Problem to solve
Repeat the following entries exactly, excluding pictures.

═════ Supplied material ═════

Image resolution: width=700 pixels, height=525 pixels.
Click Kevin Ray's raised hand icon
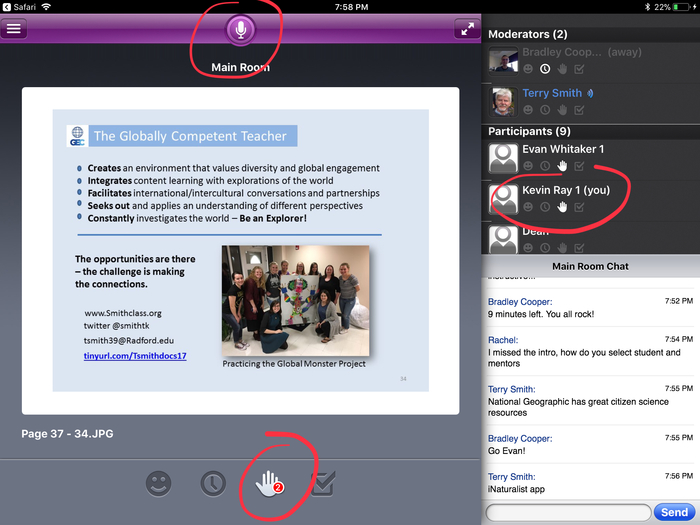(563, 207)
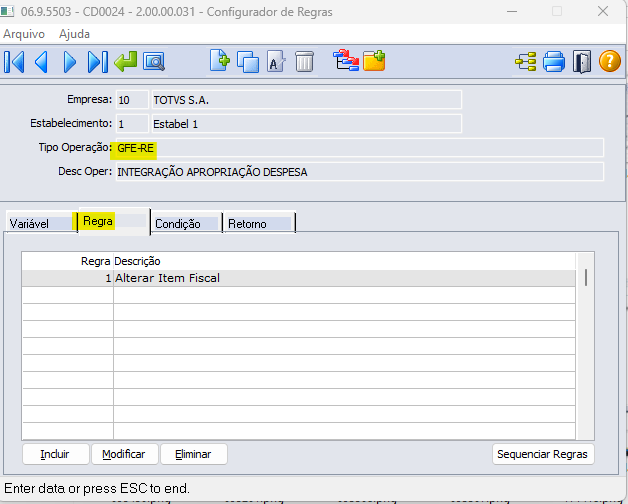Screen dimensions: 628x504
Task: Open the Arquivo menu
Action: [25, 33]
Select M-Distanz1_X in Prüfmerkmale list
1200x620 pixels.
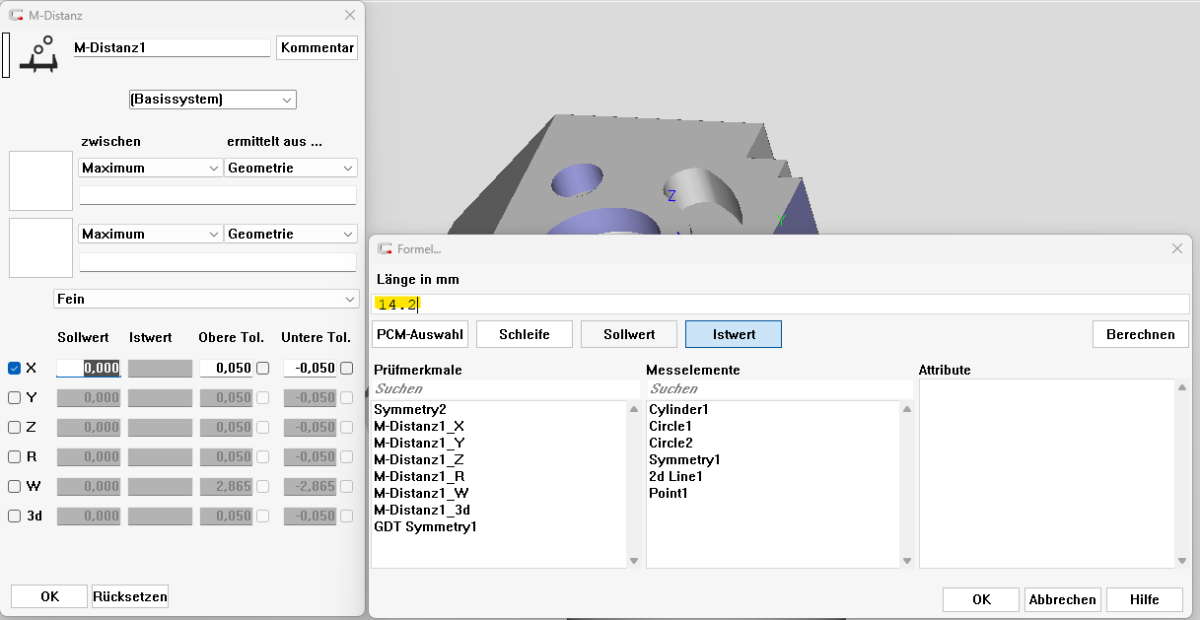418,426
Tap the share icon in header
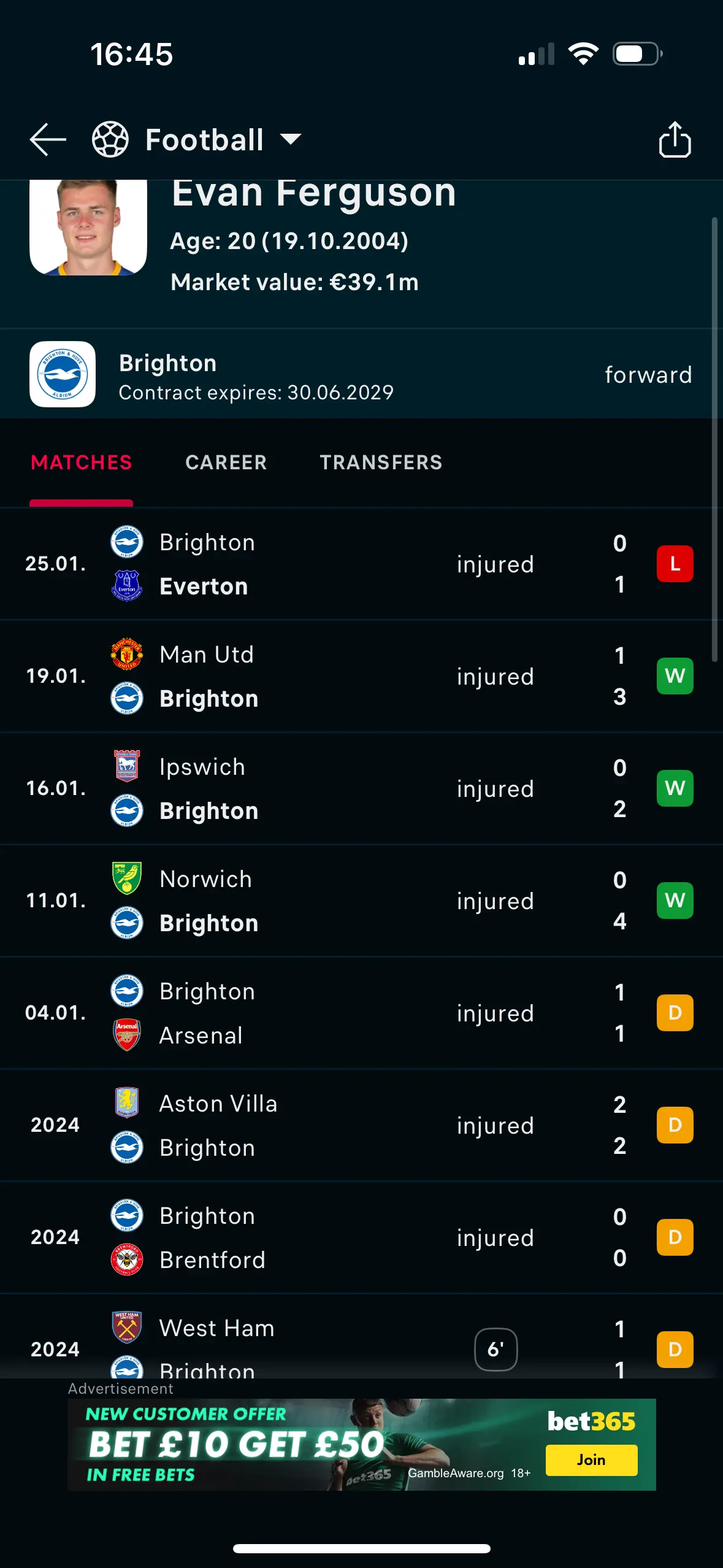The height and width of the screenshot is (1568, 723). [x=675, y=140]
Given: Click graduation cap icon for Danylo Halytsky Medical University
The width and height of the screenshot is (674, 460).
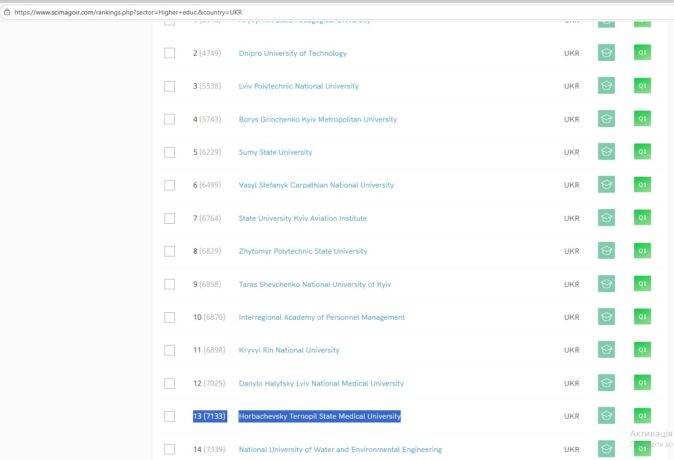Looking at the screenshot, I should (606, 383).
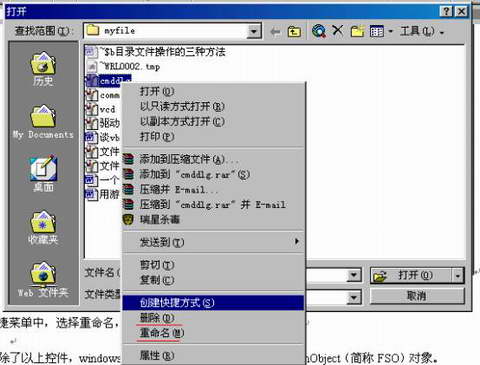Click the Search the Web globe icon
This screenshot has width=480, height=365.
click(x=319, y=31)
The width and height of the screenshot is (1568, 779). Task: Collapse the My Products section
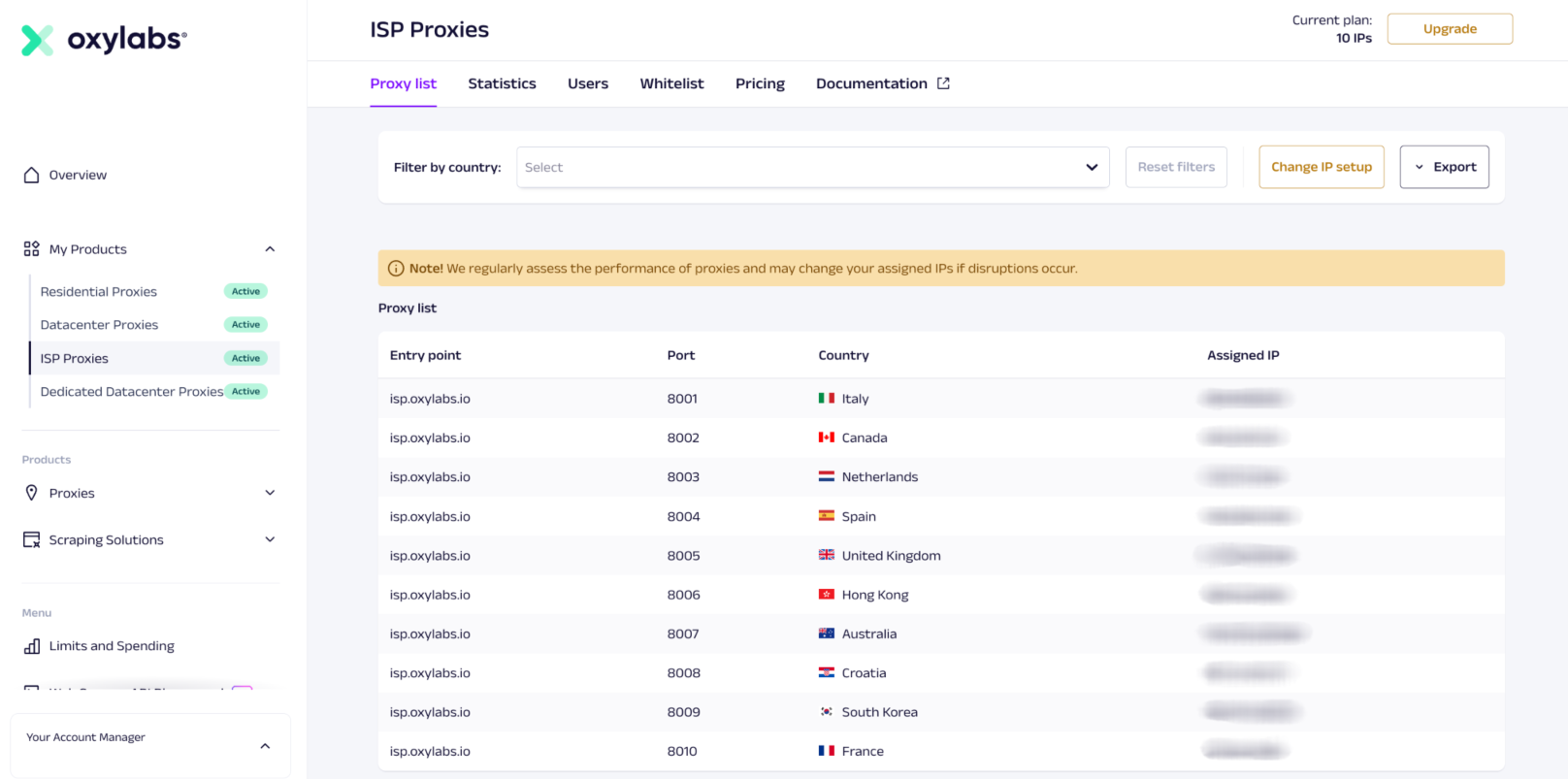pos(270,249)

═════

Exercise response
Image resolution: width=700 pixels, height=525 pixels.
Click Kevin Ray's raised hand icon
(563, 207)
Screen dimensions: 628x504
Task: Open the Arquivo menu
Action: [25, 33]
Select M-Distanz1_X in Prüfmerkmale list
1200x620 pixels.
418,426
Tap the share icon in header
The height and width of the screenshot is (1568, 723). [x=675, y=140]
Given: Click graduation cap icon for Danylo Halytsky Medical University
The width and height of the screenshot is (674, 460).
Looking at the screenshot, I should (606, 383).
Click the Search the Web globe icon
This screenshot has width=480, height=365.
click(x=319, y=31)
The width and height of the screenshot is (1568, 779). Task: Collapse the My Products section
pos(270,249)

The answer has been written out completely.